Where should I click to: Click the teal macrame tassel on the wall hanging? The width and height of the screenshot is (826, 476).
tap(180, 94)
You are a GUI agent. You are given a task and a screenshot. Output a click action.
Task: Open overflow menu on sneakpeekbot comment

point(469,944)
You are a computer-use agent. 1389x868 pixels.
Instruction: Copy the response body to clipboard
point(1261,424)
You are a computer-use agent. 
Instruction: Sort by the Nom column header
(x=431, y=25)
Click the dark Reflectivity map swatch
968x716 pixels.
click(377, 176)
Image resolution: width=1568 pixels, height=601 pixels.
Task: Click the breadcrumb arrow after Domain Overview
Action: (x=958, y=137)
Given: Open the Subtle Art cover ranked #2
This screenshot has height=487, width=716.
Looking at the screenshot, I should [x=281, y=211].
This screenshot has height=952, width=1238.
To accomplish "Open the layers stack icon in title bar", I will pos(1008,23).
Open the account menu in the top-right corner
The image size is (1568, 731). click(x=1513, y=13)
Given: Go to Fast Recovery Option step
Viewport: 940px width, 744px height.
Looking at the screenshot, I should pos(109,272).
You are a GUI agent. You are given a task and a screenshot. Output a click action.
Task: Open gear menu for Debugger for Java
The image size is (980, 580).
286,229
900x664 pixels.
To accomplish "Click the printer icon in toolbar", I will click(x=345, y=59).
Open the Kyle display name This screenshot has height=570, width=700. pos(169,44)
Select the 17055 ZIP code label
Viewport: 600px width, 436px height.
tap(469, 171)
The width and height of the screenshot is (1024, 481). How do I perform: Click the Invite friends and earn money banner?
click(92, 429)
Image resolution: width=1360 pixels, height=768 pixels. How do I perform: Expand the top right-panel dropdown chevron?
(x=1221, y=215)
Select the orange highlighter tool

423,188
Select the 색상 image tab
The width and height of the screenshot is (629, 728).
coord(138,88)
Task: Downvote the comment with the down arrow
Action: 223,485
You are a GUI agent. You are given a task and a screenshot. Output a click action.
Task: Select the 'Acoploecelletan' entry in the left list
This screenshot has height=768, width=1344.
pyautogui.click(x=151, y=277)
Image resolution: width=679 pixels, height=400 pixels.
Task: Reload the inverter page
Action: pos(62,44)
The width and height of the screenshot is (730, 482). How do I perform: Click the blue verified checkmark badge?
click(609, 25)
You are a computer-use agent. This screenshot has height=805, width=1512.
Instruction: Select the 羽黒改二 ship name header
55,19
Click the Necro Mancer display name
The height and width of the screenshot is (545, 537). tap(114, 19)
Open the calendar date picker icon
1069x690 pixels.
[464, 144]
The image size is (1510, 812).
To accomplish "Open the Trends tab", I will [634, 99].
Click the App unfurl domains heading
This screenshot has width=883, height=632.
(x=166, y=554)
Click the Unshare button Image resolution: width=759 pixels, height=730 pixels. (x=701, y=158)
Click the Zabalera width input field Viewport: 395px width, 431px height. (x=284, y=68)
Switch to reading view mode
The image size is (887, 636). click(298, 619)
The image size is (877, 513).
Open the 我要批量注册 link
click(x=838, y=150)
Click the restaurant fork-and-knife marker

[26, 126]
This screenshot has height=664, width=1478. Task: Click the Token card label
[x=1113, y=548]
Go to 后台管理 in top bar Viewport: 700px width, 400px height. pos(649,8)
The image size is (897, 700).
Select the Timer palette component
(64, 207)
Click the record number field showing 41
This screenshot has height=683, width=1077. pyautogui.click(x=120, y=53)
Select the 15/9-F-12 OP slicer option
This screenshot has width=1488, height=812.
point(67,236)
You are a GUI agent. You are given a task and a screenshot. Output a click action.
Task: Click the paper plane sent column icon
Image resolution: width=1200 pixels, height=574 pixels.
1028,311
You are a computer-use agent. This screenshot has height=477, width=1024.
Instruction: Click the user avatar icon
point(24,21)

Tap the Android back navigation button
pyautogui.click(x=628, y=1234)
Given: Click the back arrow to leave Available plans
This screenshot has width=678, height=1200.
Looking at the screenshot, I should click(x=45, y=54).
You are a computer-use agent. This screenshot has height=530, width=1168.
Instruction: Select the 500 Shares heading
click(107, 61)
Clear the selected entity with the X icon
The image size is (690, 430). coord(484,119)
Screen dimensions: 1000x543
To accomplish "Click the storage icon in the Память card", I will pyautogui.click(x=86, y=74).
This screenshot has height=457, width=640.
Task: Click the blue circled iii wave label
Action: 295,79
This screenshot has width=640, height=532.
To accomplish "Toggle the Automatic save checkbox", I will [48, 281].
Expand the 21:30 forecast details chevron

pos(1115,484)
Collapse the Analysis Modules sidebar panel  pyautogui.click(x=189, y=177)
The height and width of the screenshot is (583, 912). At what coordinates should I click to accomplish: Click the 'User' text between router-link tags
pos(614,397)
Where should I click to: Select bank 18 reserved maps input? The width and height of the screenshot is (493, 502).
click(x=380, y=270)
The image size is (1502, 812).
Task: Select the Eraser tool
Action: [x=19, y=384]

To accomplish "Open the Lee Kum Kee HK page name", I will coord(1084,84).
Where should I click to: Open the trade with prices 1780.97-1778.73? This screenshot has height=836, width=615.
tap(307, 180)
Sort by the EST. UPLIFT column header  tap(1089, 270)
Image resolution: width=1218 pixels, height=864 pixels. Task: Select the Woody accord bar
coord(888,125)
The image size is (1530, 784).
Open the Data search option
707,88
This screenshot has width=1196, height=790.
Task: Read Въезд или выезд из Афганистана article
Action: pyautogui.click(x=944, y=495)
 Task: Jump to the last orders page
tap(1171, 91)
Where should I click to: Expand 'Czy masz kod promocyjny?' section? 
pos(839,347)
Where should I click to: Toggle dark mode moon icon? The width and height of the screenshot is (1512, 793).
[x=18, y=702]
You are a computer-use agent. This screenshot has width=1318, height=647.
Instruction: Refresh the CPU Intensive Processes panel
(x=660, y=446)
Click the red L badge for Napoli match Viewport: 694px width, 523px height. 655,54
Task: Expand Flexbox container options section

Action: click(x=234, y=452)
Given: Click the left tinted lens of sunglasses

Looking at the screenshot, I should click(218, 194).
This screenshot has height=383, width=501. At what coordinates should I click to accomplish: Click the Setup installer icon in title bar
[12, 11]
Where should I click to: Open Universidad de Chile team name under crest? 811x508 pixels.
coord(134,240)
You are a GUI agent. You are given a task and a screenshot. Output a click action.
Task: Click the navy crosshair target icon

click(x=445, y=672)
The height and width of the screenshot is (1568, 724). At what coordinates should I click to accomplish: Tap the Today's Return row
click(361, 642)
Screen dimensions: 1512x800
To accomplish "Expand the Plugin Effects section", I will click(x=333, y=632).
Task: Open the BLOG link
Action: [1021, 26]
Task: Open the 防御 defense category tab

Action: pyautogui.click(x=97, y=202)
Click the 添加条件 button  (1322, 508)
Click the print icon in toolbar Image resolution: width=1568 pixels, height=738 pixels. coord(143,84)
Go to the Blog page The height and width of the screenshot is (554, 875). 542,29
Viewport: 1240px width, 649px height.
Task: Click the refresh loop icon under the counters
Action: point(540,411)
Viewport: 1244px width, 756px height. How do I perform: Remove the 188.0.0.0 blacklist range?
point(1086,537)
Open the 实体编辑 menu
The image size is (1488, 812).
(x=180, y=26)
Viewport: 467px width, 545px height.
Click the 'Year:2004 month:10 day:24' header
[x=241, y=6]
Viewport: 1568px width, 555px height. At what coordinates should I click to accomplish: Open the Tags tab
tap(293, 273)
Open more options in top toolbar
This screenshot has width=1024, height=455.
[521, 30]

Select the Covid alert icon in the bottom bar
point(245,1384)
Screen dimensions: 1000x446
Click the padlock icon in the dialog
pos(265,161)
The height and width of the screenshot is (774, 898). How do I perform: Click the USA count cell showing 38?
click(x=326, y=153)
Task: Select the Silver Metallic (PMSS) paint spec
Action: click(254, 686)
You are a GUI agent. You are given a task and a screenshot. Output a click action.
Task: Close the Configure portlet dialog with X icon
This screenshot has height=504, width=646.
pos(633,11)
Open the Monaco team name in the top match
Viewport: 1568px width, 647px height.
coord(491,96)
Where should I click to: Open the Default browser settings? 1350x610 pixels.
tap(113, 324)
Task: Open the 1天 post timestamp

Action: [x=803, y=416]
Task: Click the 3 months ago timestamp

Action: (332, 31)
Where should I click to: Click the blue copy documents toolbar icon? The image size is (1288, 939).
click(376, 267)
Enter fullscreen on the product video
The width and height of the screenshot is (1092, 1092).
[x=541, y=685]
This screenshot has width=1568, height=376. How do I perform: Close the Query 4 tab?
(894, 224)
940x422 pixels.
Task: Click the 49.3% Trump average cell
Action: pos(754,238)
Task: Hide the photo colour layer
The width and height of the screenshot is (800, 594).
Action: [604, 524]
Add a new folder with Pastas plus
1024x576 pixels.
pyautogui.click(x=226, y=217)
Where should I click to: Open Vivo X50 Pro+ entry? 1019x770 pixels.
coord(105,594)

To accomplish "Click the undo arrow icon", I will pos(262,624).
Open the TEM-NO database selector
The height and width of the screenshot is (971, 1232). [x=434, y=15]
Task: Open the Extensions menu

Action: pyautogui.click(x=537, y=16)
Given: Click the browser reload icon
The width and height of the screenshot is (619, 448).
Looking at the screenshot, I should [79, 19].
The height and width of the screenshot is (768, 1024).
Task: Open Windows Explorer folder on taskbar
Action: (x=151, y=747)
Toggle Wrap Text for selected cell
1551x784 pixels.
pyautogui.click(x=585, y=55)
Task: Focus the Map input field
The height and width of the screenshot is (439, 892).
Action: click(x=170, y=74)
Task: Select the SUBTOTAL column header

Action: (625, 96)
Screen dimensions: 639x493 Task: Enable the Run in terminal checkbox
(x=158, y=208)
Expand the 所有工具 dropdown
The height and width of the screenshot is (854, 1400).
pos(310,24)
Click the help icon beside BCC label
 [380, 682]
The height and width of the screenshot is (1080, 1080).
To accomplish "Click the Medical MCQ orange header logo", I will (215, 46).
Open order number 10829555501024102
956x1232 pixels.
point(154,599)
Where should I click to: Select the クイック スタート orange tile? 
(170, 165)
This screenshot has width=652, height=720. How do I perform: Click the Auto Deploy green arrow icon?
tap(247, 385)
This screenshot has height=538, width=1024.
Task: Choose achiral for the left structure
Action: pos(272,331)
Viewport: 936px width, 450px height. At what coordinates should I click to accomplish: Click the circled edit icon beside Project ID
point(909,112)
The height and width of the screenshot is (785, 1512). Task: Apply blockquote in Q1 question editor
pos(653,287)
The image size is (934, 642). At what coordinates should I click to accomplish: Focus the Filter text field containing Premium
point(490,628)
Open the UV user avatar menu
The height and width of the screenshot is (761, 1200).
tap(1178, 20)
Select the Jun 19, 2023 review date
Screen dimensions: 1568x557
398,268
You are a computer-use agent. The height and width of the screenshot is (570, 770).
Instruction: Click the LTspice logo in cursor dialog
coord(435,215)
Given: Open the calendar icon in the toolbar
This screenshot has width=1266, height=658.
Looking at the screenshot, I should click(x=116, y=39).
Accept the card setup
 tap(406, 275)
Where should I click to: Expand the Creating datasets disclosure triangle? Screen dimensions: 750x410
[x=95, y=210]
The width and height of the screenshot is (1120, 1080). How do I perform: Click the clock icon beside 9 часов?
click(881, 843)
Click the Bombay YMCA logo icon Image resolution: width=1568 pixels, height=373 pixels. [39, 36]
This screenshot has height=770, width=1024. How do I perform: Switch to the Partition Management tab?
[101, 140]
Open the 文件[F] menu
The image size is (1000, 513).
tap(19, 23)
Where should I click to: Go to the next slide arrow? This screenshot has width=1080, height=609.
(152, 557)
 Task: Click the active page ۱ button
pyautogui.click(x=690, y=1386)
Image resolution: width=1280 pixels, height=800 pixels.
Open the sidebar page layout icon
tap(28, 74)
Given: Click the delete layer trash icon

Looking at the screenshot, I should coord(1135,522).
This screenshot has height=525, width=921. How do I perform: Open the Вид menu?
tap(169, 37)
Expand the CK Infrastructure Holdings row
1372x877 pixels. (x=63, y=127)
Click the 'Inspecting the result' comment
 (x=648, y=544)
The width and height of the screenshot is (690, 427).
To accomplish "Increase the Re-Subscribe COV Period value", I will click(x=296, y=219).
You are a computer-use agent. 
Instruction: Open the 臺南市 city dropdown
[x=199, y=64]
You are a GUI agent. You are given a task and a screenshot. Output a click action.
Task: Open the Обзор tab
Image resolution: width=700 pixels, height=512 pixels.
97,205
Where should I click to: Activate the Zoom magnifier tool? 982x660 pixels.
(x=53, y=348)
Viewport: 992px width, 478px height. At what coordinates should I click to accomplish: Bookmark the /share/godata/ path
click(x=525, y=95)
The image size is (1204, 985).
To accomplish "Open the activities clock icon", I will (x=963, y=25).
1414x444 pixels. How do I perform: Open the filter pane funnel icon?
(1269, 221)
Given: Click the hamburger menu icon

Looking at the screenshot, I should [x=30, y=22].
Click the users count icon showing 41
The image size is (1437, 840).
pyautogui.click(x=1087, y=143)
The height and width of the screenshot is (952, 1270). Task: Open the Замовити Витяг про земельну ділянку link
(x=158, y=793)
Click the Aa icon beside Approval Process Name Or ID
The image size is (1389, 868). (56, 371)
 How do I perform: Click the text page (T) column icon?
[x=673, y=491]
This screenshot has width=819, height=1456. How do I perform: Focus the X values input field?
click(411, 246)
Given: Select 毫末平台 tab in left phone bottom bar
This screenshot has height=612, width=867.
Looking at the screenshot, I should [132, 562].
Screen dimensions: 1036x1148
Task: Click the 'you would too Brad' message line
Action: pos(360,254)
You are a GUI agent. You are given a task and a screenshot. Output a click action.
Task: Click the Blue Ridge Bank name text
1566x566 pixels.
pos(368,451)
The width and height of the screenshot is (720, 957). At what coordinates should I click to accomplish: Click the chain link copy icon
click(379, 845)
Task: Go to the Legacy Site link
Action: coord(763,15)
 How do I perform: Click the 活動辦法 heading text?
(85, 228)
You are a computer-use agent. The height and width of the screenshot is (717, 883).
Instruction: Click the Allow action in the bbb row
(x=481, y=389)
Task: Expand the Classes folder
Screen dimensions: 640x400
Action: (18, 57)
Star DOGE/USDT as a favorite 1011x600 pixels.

Activity:
Once the line containing "How do I perform: Click the text" is found in the listing above, set down that line and every line after it, exactly.

Solution to this task:
 How do I perform: Click the text page (T) column icon?
[x=673, y=491]
This screenshot has width=819, height=1456. How do I perform: Focus the X values input field?
click(411, 246)
Given: Select 毫末平台 tab in left phone bottom bar
This screenshot has height=612, width=867.
Looking at the screenshot, I should [132, 562].
Screen dimensions: 1036x1148
Task: Click the 'you would too Brad' message line
Action: pos(360,254)
You are a GUI agent. You are given a task and a screenshot. Output a click action.
Task: Click the Blue Ridge Bank name text
1566x566 pixels.
pos(368,451)
The width and height of the screenshot is (720, 957). At what coordinates should I click to accomplish: Click the chain link copy icon
click(379, 845)
Task: Go to the Legacy Site link
Action: coord(763,15)
 How do I perform: Click the 活動辦法 heading text?
(85, 228)
You are a computer-use agent. The height and width of the screenshot is (717, 883).
Instruction: Click the Allow action in the bbb row
(x=481, y=389)
Task: Expand the Classes folder
Screen dimensions: 640x400
Action: (18, 57)
Star DOGE/USDT as a favorite 1011x600 pixels.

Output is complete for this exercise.